As sequestration goes into effect, Americans expect the administration to implement it in a way that is the least disruptive to the public. Unfortunately, the Federal Aviation Administration (FAA) has chosen to do quite the opposite, opting for the most careless implementation possible. Rather than cutting spending elsewhere, making decisions based on air traffic patterns, or planning with transparency and input from the airlines, the FAA has chosen blunt, across-the-board furloughs of air traffic controllers – ignoring the flexibility it has to avoid them and the resulting travel delays. The airline industry has called this decision, “unjust, unnecessary and completely irresponsible.”
The administration claims its hands are tied. But this week, two memos from leading legal minds – top litigators in past Republican and Democratic administrations – come to a different conclusion. In memos to a major airline, Paul Clement, Solicitor General for President George W. Bush, and Seth Waxman, Solicitor General for President Bill Clinton, both argue that the FAA has options to limit or avoid these delays. They determine that:
- the FAA does, in fact, have a level of flexibility in applying the sequestration cuts; and
- under the FAA Modernization and Reform Act passed last year, the FAA has “transfer authority” to mitigate the cuts imposed by sequestration.

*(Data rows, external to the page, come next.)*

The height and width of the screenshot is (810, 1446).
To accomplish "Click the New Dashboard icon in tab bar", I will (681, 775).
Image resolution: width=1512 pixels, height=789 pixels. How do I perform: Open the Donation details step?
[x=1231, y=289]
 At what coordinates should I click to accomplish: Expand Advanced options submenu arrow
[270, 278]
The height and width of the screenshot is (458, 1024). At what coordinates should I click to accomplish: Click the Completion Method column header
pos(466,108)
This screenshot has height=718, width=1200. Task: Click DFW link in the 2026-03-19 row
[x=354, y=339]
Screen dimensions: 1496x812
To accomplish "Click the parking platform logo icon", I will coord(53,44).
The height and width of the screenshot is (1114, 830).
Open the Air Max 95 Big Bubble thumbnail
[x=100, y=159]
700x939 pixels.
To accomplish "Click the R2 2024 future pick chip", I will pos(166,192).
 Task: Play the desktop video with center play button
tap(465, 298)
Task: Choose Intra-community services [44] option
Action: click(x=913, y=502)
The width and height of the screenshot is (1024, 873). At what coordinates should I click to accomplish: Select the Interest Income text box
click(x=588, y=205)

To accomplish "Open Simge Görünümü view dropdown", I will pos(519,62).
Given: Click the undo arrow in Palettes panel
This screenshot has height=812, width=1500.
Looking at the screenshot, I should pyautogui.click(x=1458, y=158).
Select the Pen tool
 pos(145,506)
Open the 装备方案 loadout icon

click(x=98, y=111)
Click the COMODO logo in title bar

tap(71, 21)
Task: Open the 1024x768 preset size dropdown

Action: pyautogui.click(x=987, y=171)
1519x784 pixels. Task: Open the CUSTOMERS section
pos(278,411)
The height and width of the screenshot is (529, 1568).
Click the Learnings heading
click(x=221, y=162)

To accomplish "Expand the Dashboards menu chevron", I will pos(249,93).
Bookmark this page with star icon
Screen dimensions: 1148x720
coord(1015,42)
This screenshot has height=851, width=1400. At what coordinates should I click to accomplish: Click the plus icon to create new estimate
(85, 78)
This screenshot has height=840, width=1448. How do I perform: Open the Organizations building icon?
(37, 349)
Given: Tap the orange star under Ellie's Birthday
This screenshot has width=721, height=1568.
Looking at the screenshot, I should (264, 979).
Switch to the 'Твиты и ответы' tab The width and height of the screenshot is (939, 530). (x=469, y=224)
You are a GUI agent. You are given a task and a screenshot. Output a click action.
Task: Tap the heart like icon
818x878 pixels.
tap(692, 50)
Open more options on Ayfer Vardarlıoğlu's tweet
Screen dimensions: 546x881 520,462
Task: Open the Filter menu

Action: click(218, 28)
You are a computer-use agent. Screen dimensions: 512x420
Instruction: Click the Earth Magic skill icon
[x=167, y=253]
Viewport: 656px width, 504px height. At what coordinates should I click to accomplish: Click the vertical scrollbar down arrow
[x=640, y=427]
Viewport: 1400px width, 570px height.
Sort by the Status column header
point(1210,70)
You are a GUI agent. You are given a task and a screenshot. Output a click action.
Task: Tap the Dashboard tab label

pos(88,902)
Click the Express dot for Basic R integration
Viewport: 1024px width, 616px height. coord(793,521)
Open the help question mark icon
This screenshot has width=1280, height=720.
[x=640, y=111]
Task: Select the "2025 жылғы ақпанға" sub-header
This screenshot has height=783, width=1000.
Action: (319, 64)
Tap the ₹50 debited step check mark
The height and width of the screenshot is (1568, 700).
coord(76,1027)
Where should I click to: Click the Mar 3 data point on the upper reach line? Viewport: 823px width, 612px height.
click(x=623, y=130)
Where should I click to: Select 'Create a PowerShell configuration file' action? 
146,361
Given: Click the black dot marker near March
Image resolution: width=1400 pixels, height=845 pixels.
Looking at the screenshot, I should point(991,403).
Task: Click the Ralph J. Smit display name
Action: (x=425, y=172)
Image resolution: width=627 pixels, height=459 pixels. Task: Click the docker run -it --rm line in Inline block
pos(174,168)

The FAA’s decision to ignore these authorities – and its unwillingness to justify its approach – has troubled members of both parties. In a bipartisan letter to the administration, the Chairman and Ranking Member of the Senate Commerce Committee, Sen. Jay Rockefeller (D-WV) and Sen. John Thune (R-SD), “reiterated their frustration,” asking a number of questions, including:
- Have you done a comprehensive analysis of the projected delays and/or cancellations throughout the system as a result of the air traffic controller furloughs?;
- What measures have you taken to…work with the airlines to minimize the impact of the air traffic controller furloughs prior to your decisions regarding sequester implementation?; and
- Prior to your decision…, did you pursue any furlough plan alternatives that would have mitigated the impact on air traffic operations?
The White House says these Obama flight delays are here to stay unless the president gets yet another round of tax increases. It’s a cynical attempt to inconvenience Americans in order to achieve the president’s political goals. With the legal analysis working against him, it’s also a decision, like the cancellation of White House tours, that the president will ultimately have to answer for.